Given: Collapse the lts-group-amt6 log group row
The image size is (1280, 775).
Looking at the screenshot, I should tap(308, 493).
━━━━━━
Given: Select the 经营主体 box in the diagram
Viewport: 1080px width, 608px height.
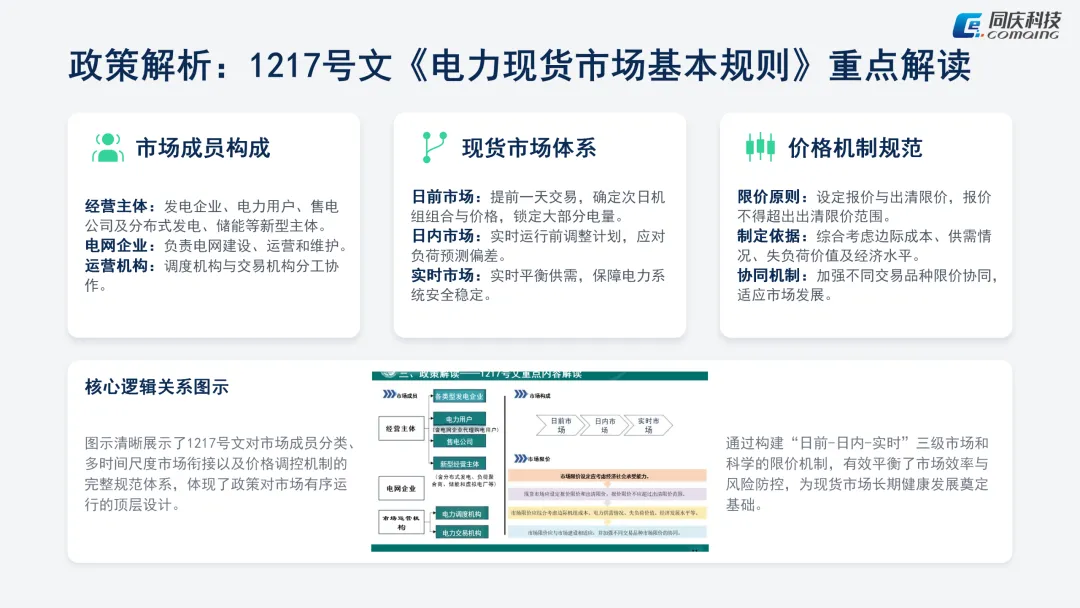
━━━━━━
Exercise directions: Among the entries above, find the line with "Given: Select the 经营主体 box in the diagram" and the line with "Viewport: 1080px width, 608px height."; give again exactly these two lines and all lines between them.

Response to the task:
Given: Select the 经营主体 box in the diagram
Viewport: 1080px width, 608px height.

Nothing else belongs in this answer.